Geçtiğimiz dönemler rektörlük seçimleri üzerinden demokrasi tartışmaları yaşanmaktaydı. YÖK’ün yeni başkanı Gökhan Çetinsaya da verdiği bir röportajda, “Rektörlük seçimlerinin mevcut haliyle üniversitelere büyük zarar verdiği konusunda herkes hemfikir, bizzat seçimle gelen rektörlerimiz de dahil” demişti. Yalnız yönetmeliği uygulamaya devam eden Çetinsaya, işbaşına gelen rektörlerin yönetmelikten nasıl faydalandıklarını görmezden gelmektedir. Şu anki YÖK yasasında yer alan seçim yönetmeliğinde, öğretim görevlileri tarafından seçilen adaylardan 6 tanesinin adı YÖK’e gönderilir, 6 adayın sıralamasını istediği gibi yeniden düzenleyen YÖK, cumhurbaşkanlığına 3 adayın ismini gönderirdi.

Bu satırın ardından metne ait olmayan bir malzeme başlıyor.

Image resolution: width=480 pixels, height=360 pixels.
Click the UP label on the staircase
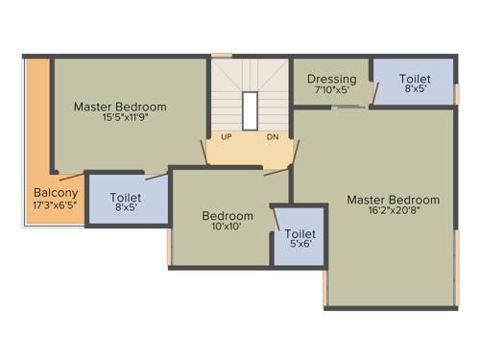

Cumhurbaşkanı da 3 adaydan istediği birini üniversiteye rektör olarak atardı. Anti-demokratik seçim yönetmeliğinde yasal olanakların bulunması iktidarın elini kolaylaştırmaktaydı.

Yeni atamalarda ise bu tarz yasal olanaklara birkaç istisna dışında pek ihtiyaç duyulmadı. Zira 19 rektörden 13’ü kendi üniversitesi tarafından birinci sıradan seçilmişti. İstisnalardan biri olan Gazi Üniversitesi’nde 5. sıradan seçilen aday, cumhurbaşkanı tarafından rektör olarak atandı.

AKP’nin hizmetkârı rektörler!

Cumhurbaşkanı tarafından ikinci kez yapılan rektör atamalarında da dinci-gerici AKP’nin iktidarlaşmasının belirtileri görülmektedir. Bir önceki rektörlük seçimlerinde düzeniçi bir çekişme halinde geçen rektör atamaları, yeni dönemde hiçbir gürültü-patırtıya sebep olmadan gerçekleşti. Dört yıldır AKP’li rektörlerin üniversitelerin başında bulunması, öğretim görevlileri kadrolarında birçok değişikliğe sebep olurken, birçok öğretim görevlisini de “düşünce evriminden” geçirerek rektör ve iktidar yanlısı hale getirdi. Rektörlerin icraatlarına sessiz kalmayan öğretim görevlileri ise mesleklerinden uzaklaştırılma veya disiplin cezaları ile korkutularak yeni dönemde itâate zorlandılar.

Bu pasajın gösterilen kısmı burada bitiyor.